» Assignment:
Print the line that has "Open the theme customization palette" in it, then every remaining line of the data, exactly and without anything extra.

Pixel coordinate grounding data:
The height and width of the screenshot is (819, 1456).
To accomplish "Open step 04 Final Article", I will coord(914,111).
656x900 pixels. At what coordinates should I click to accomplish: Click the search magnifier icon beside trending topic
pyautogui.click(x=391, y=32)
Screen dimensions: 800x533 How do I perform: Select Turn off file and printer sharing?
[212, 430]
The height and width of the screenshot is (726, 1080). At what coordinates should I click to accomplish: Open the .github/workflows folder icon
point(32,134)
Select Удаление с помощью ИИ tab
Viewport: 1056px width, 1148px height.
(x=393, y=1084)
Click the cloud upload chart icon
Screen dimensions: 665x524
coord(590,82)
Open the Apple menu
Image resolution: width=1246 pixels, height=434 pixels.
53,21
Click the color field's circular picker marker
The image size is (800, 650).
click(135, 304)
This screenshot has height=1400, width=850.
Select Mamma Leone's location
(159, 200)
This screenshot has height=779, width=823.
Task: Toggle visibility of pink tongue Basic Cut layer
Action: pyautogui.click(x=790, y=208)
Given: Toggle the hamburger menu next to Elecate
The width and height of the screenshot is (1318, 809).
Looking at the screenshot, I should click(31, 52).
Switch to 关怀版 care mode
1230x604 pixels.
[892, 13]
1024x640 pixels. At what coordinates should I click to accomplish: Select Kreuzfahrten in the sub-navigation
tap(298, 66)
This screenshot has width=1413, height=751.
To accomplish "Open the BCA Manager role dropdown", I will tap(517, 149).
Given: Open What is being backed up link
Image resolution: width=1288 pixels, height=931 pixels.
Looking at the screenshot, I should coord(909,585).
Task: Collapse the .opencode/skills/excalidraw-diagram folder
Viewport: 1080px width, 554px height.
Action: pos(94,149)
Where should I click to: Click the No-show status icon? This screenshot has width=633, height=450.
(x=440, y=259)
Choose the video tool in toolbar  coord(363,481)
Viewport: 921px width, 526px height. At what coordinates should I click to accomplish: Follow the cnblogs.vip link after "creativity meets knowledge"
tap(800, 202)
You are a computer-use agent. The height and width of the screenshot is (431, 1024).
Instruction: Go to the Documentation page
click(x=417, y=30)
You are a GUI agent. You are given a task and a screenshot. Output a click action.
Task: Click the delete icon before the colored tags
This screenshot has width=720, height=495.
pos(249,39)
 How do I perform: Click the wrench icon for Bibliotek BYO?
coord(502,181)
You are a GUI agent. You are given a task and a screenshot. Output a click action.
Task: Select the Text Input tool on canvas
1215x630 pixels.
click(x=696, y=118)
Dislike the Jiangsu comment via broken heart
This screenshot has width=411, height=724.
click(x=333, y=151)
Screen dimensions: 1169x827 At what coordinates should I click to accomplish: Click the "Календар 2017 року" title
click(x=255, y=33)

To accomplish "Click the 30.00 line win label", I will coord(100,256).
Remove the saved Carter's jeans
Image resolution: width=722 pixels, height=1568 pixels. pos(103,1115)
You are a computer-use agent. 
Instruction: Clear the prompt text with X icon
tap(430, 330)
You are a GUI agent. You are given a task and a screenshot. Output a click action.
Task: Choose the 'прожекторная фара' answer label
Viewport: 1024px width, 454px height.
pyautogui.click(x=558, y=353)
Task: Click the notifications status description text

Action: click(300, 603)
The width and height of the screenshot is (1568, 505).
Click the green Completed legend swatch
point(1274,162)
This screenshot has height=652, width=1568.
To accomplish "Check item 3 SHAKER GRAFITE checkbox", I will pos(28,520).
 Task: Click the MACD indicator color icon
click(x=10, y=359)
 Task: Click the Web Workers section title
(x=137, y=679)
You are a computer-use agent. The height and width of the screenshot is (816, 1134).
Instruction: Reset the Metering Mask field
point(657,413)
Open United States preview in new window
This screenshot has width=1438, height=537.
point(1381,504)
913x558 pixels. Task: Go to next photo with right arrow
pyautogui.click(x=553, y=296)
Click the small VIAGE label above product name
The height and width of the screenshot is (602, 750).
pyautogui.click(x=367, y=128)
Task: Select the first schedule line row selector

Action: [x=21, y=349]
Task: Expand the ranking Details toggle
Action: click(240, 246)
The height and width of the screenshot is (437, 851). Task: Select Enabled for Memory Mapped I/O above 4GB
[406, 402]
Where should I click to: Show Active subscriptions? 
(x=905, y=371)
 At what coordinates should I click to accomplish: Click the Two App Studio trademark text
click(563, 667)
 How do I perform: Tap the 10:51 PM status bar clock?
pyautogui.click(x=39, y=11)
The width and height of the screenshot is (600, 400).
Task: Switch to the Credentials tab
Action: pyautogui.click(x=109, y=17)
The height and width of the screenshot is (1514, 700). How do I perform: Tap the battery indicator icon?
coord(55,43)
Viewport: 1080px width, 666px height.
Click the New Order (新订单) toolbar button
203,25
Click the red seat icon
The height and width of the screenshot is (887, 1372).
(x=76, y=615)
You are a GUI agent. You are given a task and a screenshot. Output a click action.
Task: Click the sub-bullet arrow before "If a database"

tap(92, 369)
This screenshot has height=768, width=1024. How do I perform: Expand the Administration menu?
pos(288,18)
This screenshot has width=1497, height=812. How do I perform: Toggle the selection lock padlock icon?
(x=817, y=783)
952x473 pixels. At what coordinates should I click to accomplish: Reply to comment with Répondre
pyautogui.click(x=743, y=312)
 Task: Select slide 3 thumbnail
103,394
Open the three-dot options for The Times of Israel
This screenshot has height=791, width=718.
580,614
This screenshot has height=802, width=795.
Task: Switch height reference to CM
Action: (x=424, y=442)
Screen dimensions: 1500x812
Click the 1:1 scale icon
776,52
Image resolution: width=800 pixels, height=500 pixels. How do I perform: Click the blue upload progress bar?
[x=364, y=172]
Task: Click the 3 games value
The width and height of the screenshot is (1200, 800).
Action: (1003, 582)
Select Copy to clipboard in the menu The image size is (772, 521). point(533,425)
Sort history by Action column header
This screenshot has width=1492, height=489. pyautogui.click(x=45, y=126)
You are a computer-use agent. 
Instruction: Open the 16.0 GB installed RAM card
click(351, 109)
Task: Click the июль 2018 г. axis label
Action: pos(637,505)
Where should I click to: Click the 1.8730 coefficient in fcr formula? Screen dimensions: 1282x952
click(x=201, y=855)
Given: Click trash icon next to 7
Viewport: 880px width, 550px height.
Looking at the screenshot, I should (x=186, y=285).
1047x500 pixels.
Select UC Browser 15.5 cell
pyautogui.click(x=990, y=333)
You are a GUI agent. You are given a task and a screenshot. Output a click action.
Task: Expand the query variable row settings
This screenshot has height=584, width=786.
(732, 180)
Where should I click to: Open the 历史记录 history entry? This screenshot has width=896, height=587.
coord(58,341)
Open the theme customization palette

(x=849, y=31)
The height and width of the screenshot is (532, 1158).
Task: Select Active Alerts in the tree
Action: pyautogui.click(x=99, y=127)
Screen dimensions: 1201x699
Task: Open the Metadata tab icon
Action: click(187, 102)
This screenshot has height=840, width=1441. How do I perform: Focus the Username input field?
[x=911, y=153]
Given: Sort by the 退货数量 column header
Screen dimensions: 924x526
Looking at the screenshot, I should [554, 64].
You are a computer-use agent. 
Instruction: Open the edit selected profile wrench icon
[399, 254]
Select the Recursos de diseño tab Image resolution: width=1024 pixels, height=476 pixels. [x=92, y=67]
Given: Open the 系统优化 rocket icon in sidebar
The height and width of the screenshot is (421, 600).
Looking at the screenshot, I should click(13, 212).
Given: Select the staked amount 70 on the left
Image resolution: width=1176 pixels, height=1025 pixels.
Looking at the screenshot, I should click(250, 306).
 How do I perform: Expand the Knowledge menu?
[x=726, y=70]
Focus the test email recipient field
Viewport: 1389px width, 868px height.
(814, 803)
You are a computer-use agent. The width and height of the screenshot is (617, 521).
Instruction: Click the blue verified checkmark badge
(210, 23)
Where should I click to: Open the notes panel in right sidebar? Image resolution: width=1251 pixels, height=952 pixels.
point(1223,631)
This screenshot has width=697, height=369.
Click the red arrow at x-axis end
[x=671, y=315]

» Task result:
Open the theme customization palette

(x=849, y=31)
The height and width of the screenshot is (532, 1158).
Task: Select Active Alerts in the tree
Action: pyautogui.click(x=99, y=127)
Screen dimensions: 1201x699
Task: Open the Metadata tab icon
Action: click(187, 102)
This screenshot has height=840, width=1441. How do I perform: Focus the Username input field?
[x=911, y=153]
Given: Sort by the 退货数量 column header
Screen dimensions: 924x526
Looking at the screenshot, I should [554, 64].
You are a computer-use agent. 
Instruction: Open the edit selected profile wrench icon
[399, 254]
Select the Recursos de diseño tab Image resolution: width=1024 pixels, height=476 pixels. [x=92, y=67]
Given: Open the 系统优化 rocket icon in sidebar
The height and width of the screenshot is (421, 600).
Looking at the screenshot, I should click(13, 212).
Given: Select the staked amount 70 on the left
Image resolution: width=1176 pixels, height=1025 pixels.
Looking at the screenshot, I should click(250, 306).
 How do I perform: Expand the Knowledge menu?
[x=726, y=70]
Focus the test email recipient field
Viewport: 1389px width, 868px height.
(814, 803)
You are a computer-use agent. The width and height of the screenshot is (617, 521).
Instruction: Click the blue verified checkmark badge
(210, 23)
Where should I click to: Open the notes panel in right sidebar? Image resolution: width=1251 pixels, height=952 pixels.
point(1223,631)
This screenshot has width=697, height=369.
Click the red arrow at x-axis end
[x=671, y=315]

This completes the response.